While she assured me that they enjoyed these visits, I wasn’t so sure. I knew that I didn’t like it when she made what amounted to drive-by phone calls to me. (You know what I mean – the sort of activities you engage in so you can check things off on your to-do list!)
I knew that my father always took some time to get comfortable with my presence before he would tell the stories he had saved up for me. Because his life moved at a pace much slower than mine, he found the process of my coming and going required an adjustment that was hardly worth the effort if I just raced in and out.
Find Ways to Engage
When my father was dying, my eldest sister used to ask me, “What do you do all day when you visit Dad?” She found herself bored and uncomfortable after just a few minutes, wanting to get up and do something, or even head back on the road.

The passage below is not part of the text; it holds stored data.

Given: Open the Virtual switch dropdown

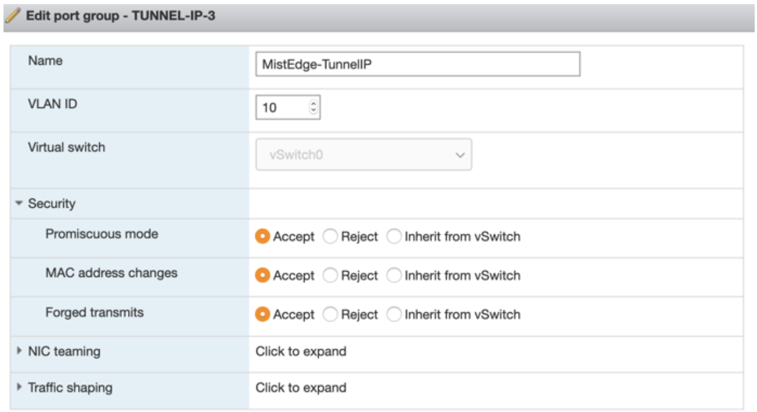Looking at the screenshot, I should tap(363, 155).
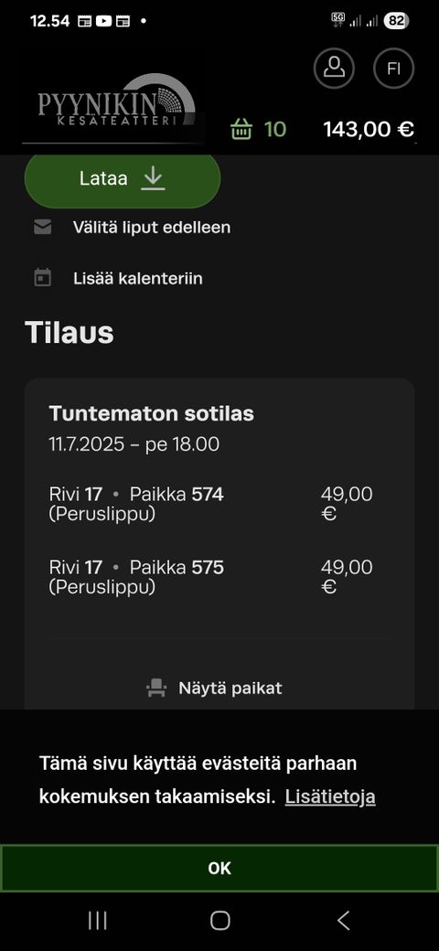Screen dimensions: 439x951
Task: Click the calendar icon
Action: click(x=42, y=278)
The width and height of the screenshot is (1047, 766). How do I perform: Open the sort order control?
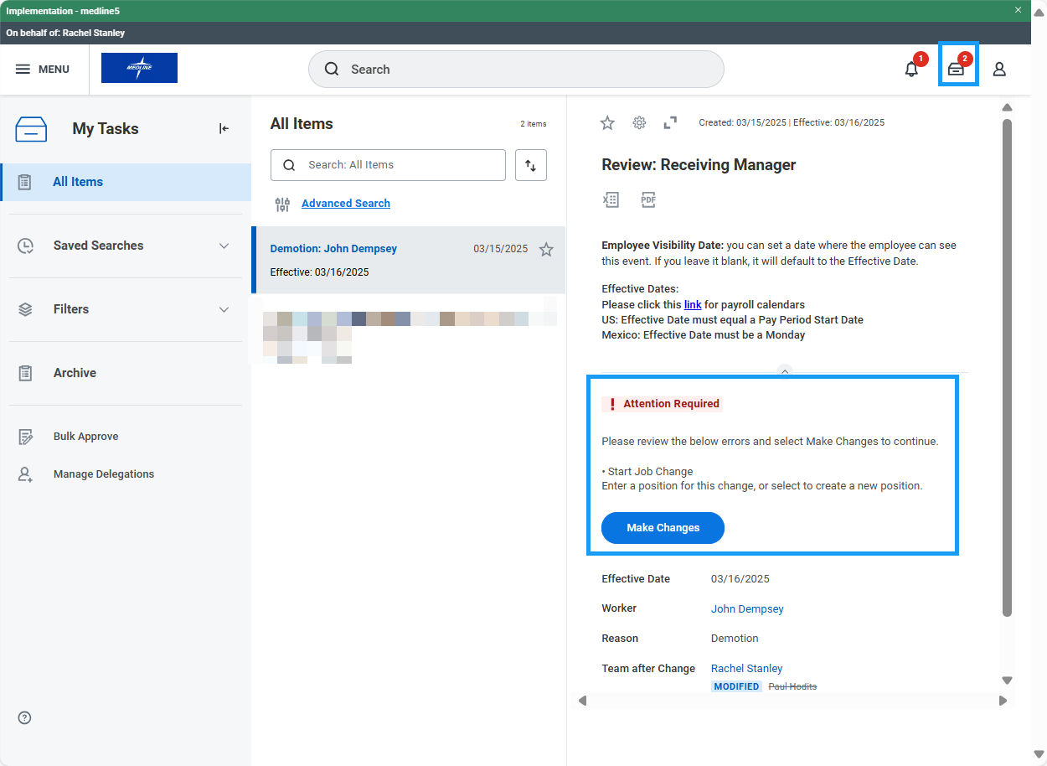[x=530, y=165]
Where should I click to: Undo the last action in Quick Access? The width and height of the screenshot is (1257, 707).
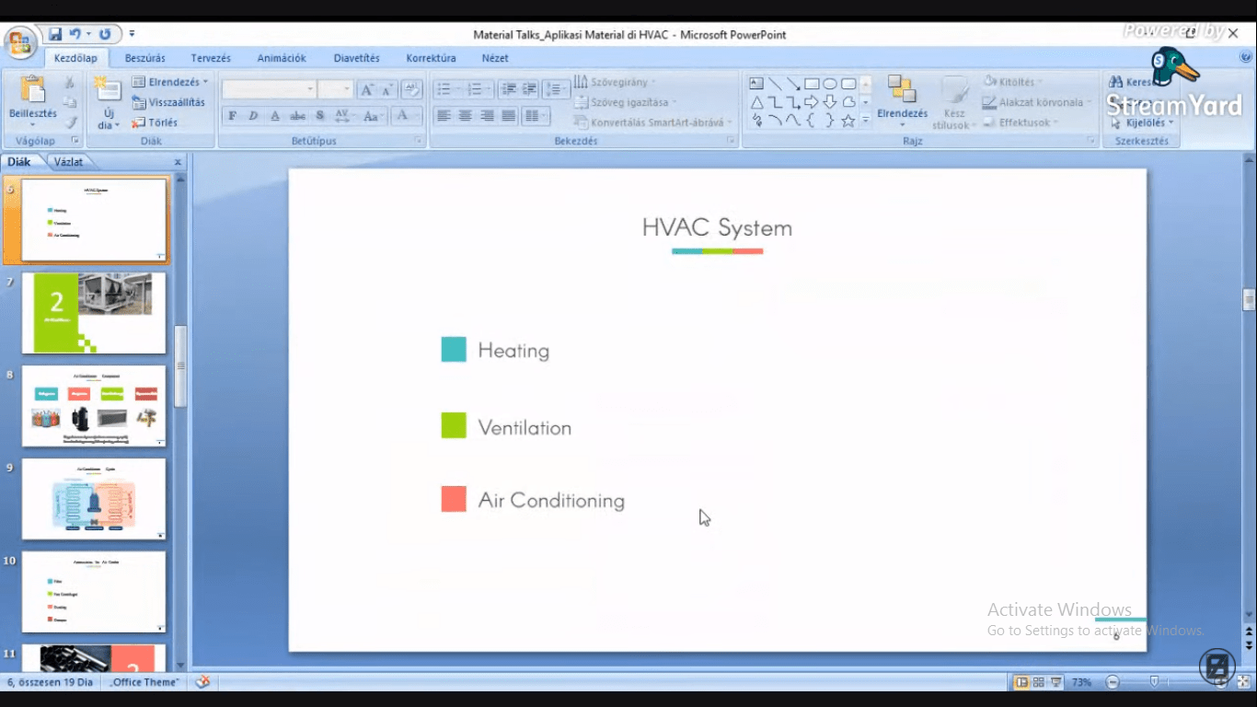tap(75, 34)
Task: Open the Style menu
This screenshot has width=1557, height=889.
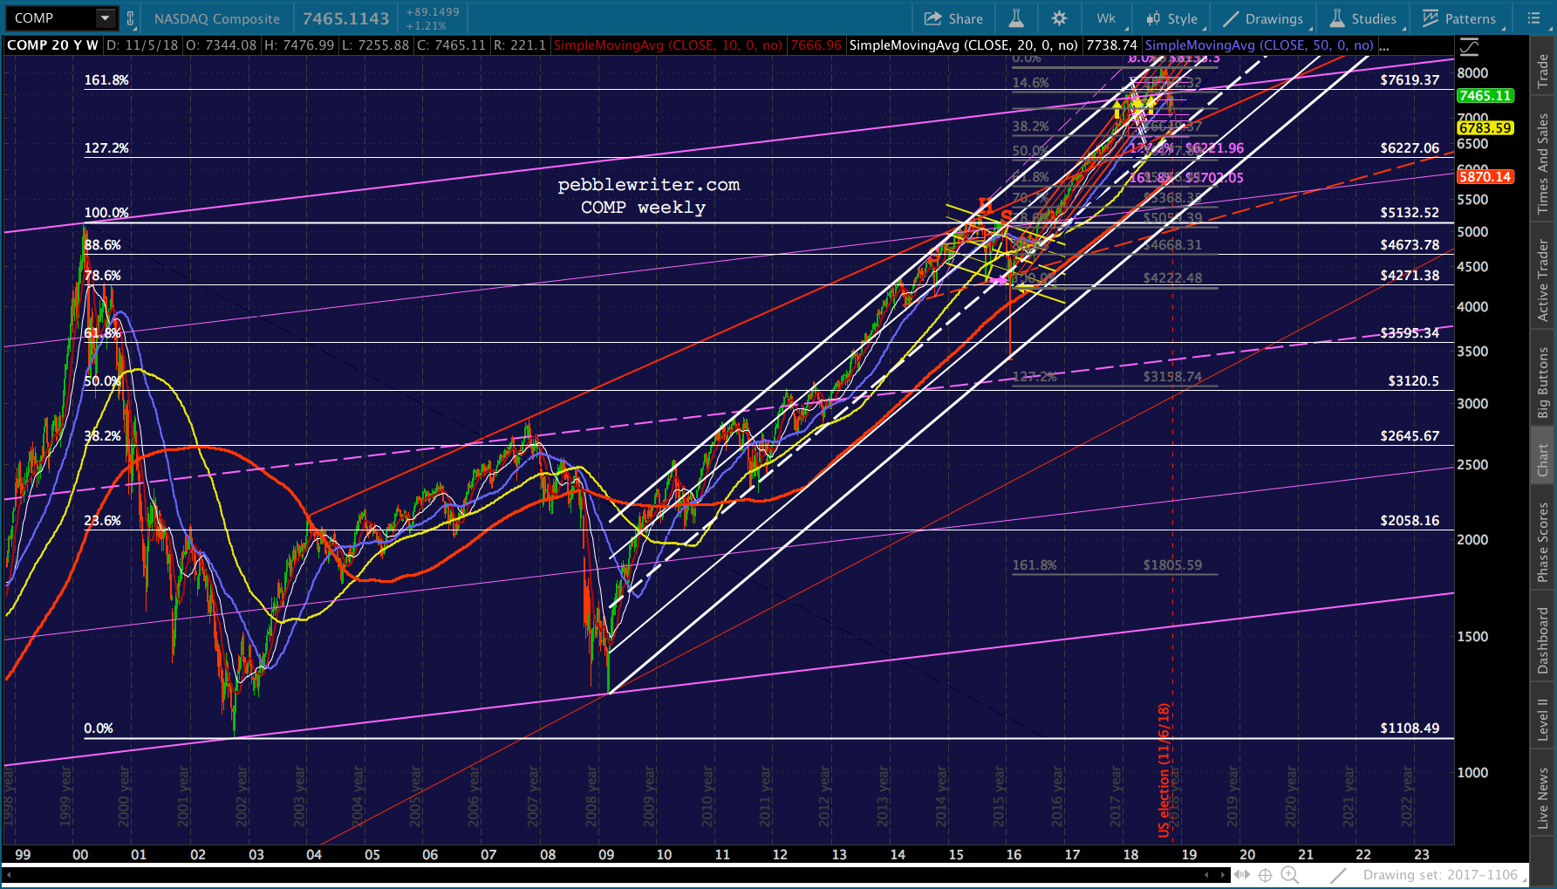Action: [x=1172, y=18]
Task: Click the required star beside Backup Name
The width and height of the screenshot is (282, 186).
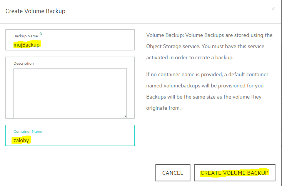Action: coord(41,34)
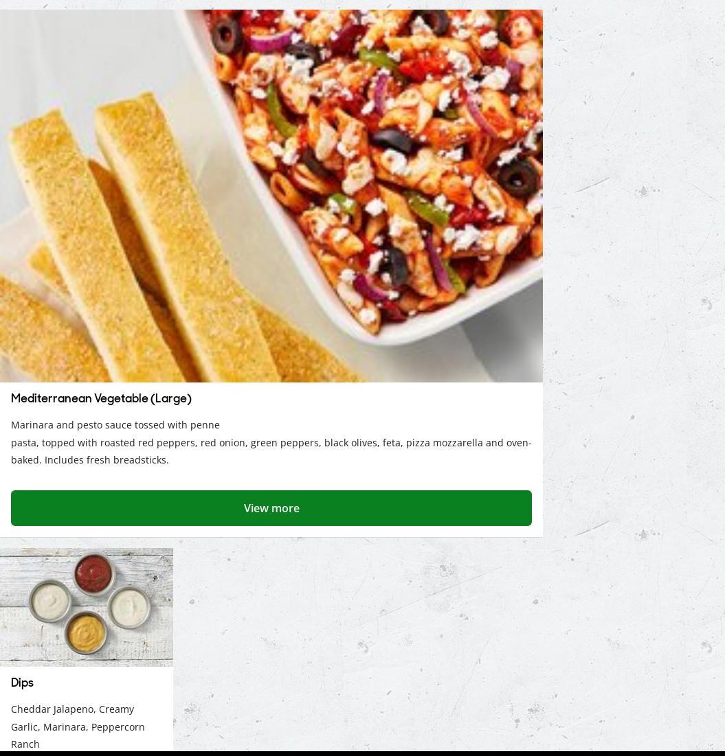This screenshot has height=756, width=725.
Task: Click the left white dip cup
Action: click(x=50, y=601)
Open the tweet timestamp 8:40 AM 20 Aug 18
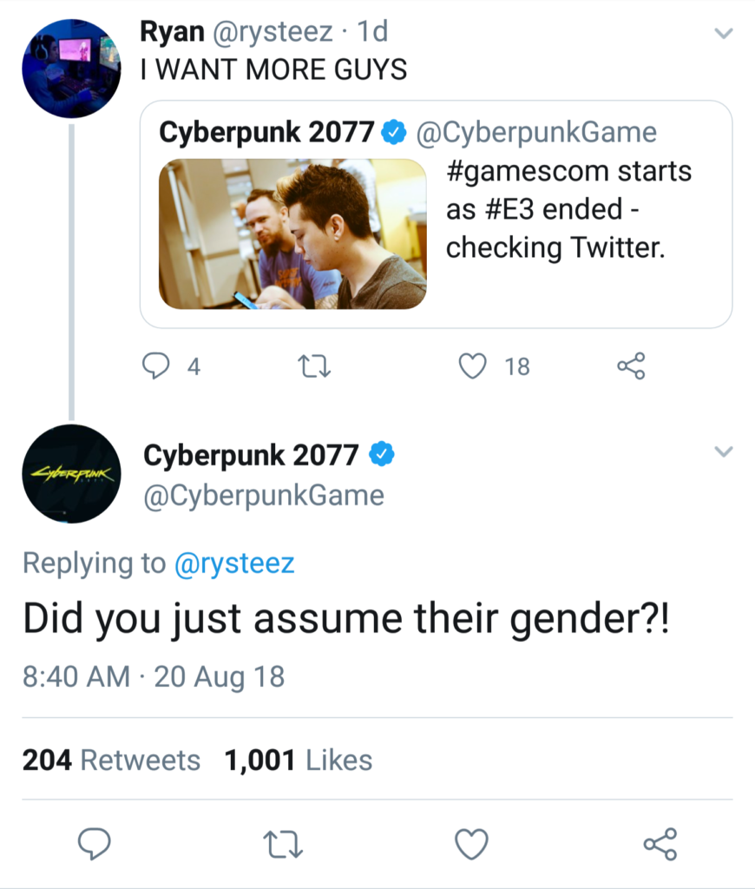Viewport: 755px width, 889px height. [x=154, y=676]
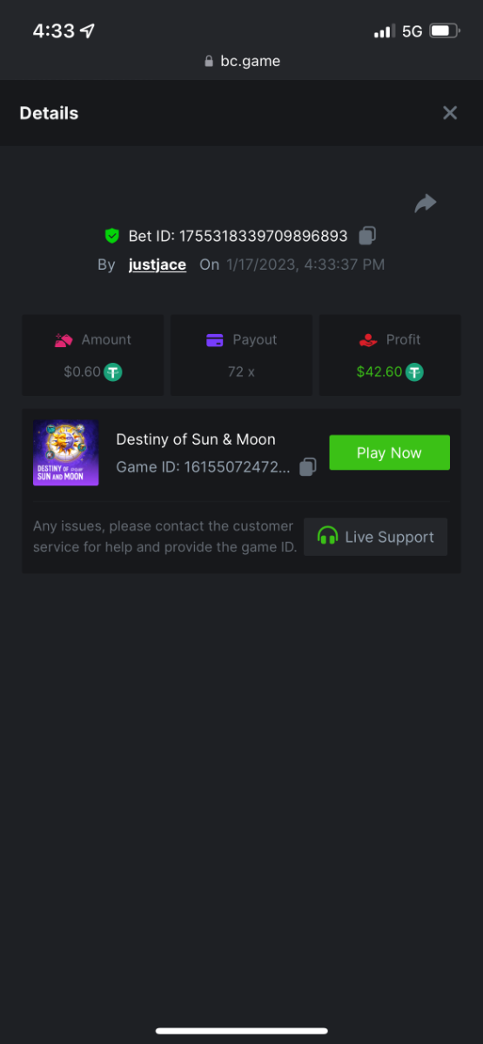Tap the $42.60 profit value

point(379,371)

I will admit I often felt that way with my mother, who was not able to carry on much of a conversation because of her aphasia. Even then I knew instinctively that, if I didn’t slow down, I would only frustrate her as I’d begin completing her sentences before she had a chance to say them.
Whether it’s because of poor hearing, weak eyesight, cognitive damage, or other health issue, elderly parents move more slowly. If you are to have enjoyable and meaningful visits with your parents, you need to dial it back to their speed.
Find ways to engage with your parents. Perhaps you could watch a television show or a DVD together. If you can bring yourself to pay attention, you might even enjoy yourself!